アニメは白イタチに襲われた島のネズミたちを助けるために、ガンバと仲間のネズミたちが島をめざして旅をする話ですが、旅の仲間は7匹。主人公ガンバ、力持ちヨイショ、ひねくれ者イカサマ、この3匹が意地っ張りでケンカしながら話は進みます。その他に食いしん坊ボーボ、医者で詩人で酔っ払いのシジン、「博士」役のガクシャ、島から助けを求めてやってきたチビの忠太。アニメはヒーロー・チームを16匹から7匹に整理しましたが、このうち3匹がリーダーになりたがって対立する構図はめずらしい。
あらすじと7の数字でわかるように、元ネタは映画「七人の侍」です。原作の計16匹てのは、いくらなんでも長編をささえるヒーロー・チームとしては多すぎる。キャラがたたない、というやつですね。小説版最大の欠点であり、原作者もここは自覚していました。ヒーロー・チームのお話は大きなストーリーを進めるだけじゃなくて、チーム内部の抗争と和解がなけりゃ。それにはそれぞれのキャラクターを細かく書き込んでいかなきゃいけないんで、16匹はムリ。7匹というのはぎりぎりの数字じゃないでしょうか。

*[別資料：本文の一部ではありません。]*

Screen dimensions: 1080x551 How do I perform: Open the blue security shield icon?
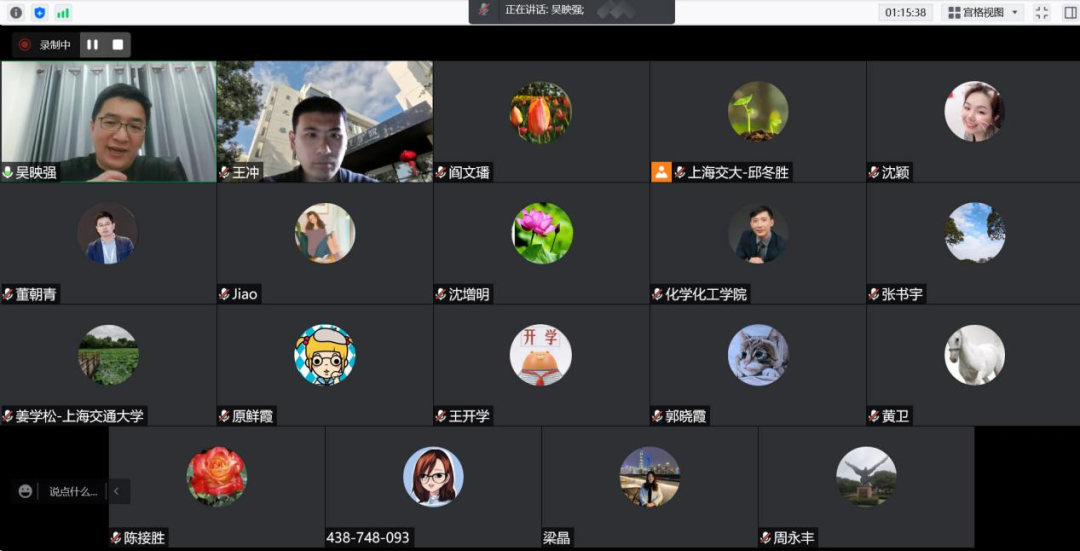pos(40,12)
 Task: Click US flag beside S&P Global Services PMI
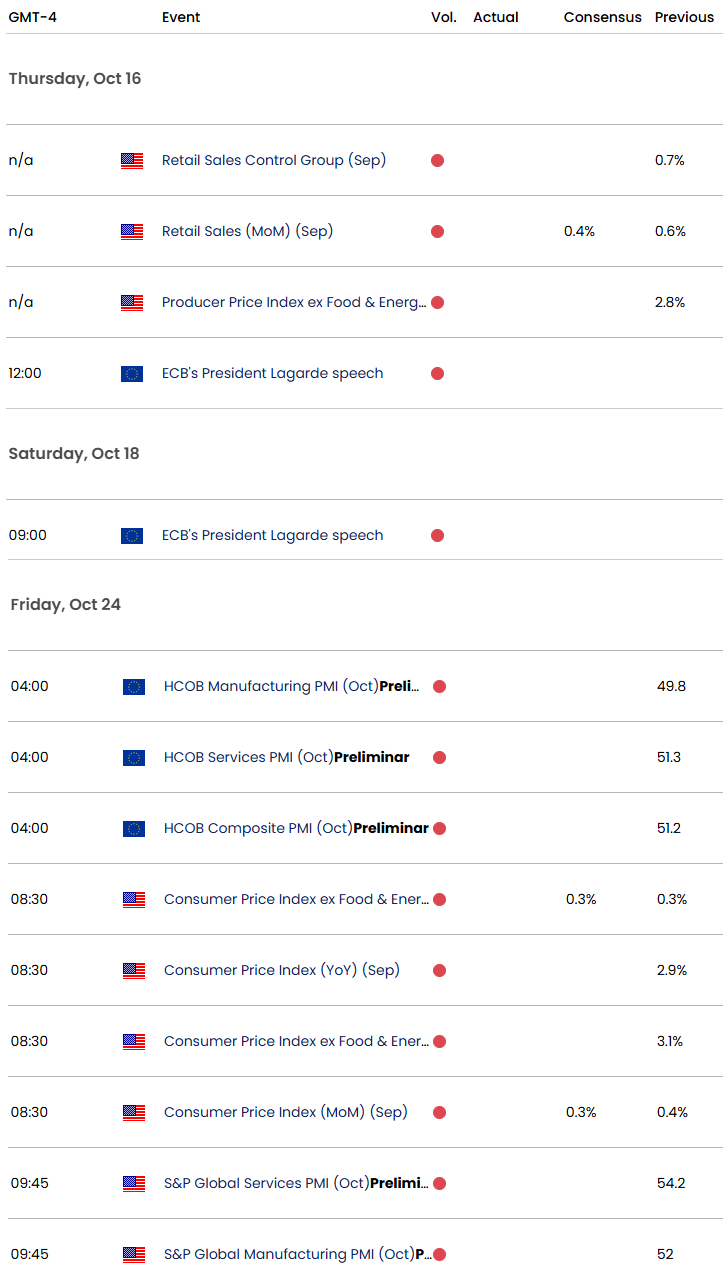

「ガンバの冒険」のキャラクター書き込みは、連続TVアニメだからこそ可能でした。元祖「七人の侍」よりよくできてます。「七人の侍」では三船敏郎の乱暴者・菊千代、木村功の若い勝四郎、宮口精二の剣の達人・久蔵、リーダーの勘兵衛はいいとして、残りの地味な3人は整理してひとりにすることも可能だった(そんなこと誰も言いませんけど)。そして登場人物がみんな大人すぎて、菊千代のエピソード以外、内部の対立があまりなさすぎた(まあ映画でそんなことまで描いてたら、207分じゃ終わりませんわね)。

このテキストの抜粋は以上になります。